CHERRY HILL — Thousands of Burlington County residents can’t afford health insurance, and some haven’t been to a doctor or refilled prescriptions in years. But one Mount Holly doctor has spent his weekends trying to remove that barrier for people who need help by running a free health clinic here.

Jubril Oyeyemi, a physician at Mount Holly’s Virtua Memorial Hospital, said he’s seen the struggle firsthand, having worked with at least three patients a week who had been treated once before but ended up in the hospital with the same problem again because they lacked access to affordable medical care.

These experiences inspired Oyeyemi to open the Cherry Hill Free Clinic, one of only a handful in the South Jersey area. Now celebrating its two-year anniversary, Oyeyemi and a team of 30 volunteer doctors and nurses have served about 750 patients and held more than 1,500 appointments on weekends at the clinic, in a small office tucked into a building with a mosque and an aquatics center.

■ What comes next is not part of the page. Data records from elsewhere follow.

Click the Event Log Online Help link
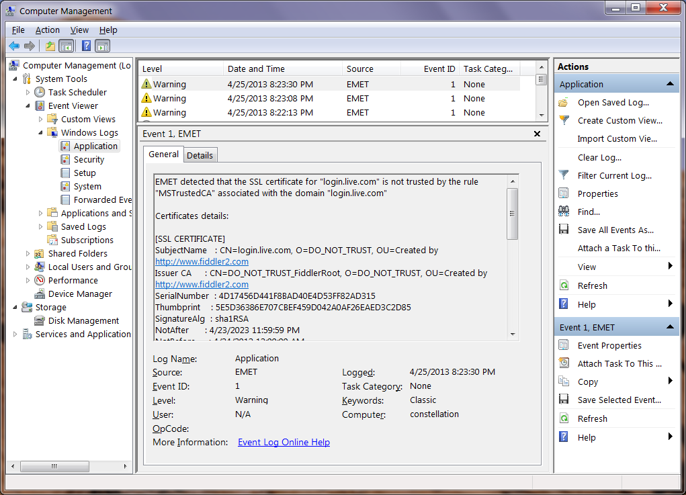The width and height of the screenshot is (686, 495). click(284, 442)
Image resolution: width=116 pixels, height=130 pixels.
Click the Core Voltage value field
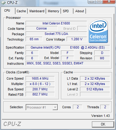pos(77,39)
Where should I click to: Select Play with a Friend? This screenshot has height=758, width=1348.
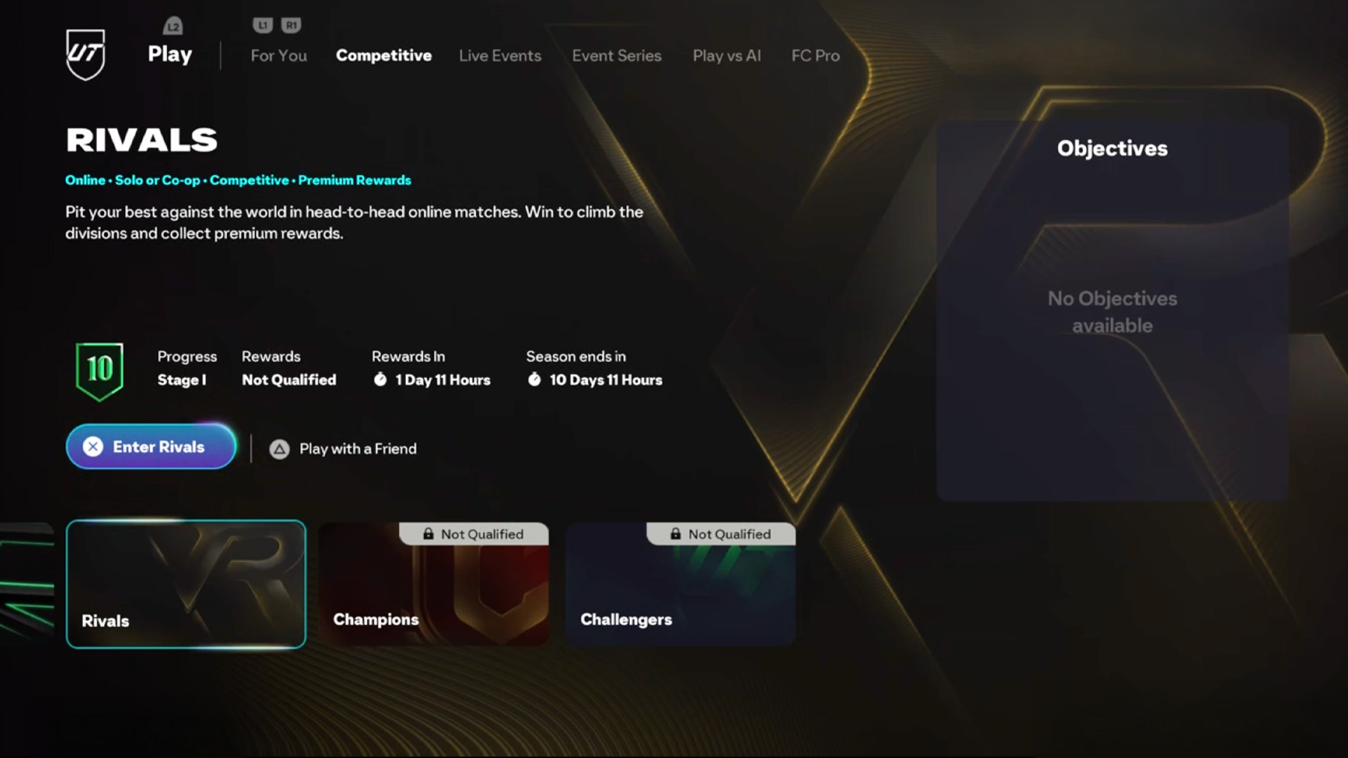[343, 449]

“Every week, I’ve had cases of people like your average neighbor who was working hard, ending back up in the hospital,” said Oyeyemi, who joined Virtua upon finishing a residency in Philadelphia. “Literally, it was things like running out of medications or not being able to pay over $100 to see the doctor.”

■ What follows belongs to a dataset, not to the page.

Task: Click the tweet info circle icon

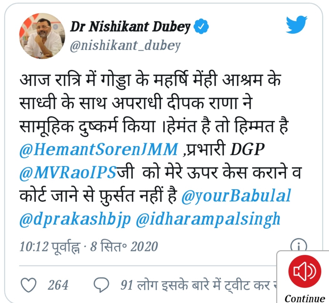Action: [299, 245]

A 2016 study by Lourdes Health System found that about 6 percent of Burlington County were uninsured in 2014. About 27 percent of households in the country struggle to afford basic necessities, according to a report on poverty from United Way.

Oyeyemi, who grew up in Nigeria, said he’s seen the dramatic effects of not having access to health care.

“The height of that for me was when my 5-year-old neighbor died suddenly overnight, just because she had a fever,” he said. “The hospital was an hour away, her family couldn’t afford an ambulance and they didn’t have a car. It struck a chord with me at the time, and it’s the reason I went into medicine.”

But even after Oyeyemi moved to Pennsylvania for college and started working in Mount Holly, the issue of accessibility followed him to the U.S., too.

A story of one patient, a woman Oyeyemi called Alice, stuck out to him in particular. Alice had come to the hospital with chest pains, and quickly found out she was having a heart attack. She’d had one once before, but she wasn’t on any medications.

“She said she ran out of medication and couldn’t afford a doctor,” Oyeyemi recalled. “My thought was, that’s crazy. We have to do something about this.”

Cases like Alice’s aren’t uncommon.

John DeNoto, 43, of Pennsauken, said he hadn’t been to a doctor in about 10 years until he found the free clinic through social media. He’d been complaining of foot pain, and finally decided to go to the clinic when he found out the pain was caused by high blood pressure. Without insurance, a trip to a doctor’s office could cost up to $200 for him.

“It’s not cheap, especially when you don’t have insurance,” DeNoto said. “I had no intention to go back to the doctor, so for me to go to a doctor here and come back again, that says something for me, and for the volunteers here, too. It’s a great place.”

DeNoto’s wife, Marney Thomson, said they’re lucky to have found the clinic. Since her husband first visited, she said he’s been taking care of himself more.

While several patients come in for physical exams, Oyeyemi said people also have sought treatment for diabetes, cholesterol, chronic back pain and asthma.

The free clinic is funded by donations from organizations and individuals. Virtua subsidizes lab and radiology services, and donated computers and furniture, spokeswoman Julie Walsh said. The free clinic is also part of Oyeyemi’s mosque, the Gracious Center of Learning and Enrichment Activities, which owns space in the same building and raised about $10,000 to help the clinic buy equipment.

“This means a lot to the Muslim community. Being able to serve the community through this project, it’s at the core of what our faith is about,” Oyeyemi said.

Reflecting on the past two years, Oyeyemi said he’s overwhelmed with gratitude for how his community helped him over the past two years to make the clinic what it is today.

“It’s been a remarkable transformation,” he said. “You really do it for yourself, honestly. It’s incredibly rewarding to help your friends and neighbors. I can’t overstate how much that grounds you. It’s like falling in love with medicine all over again.”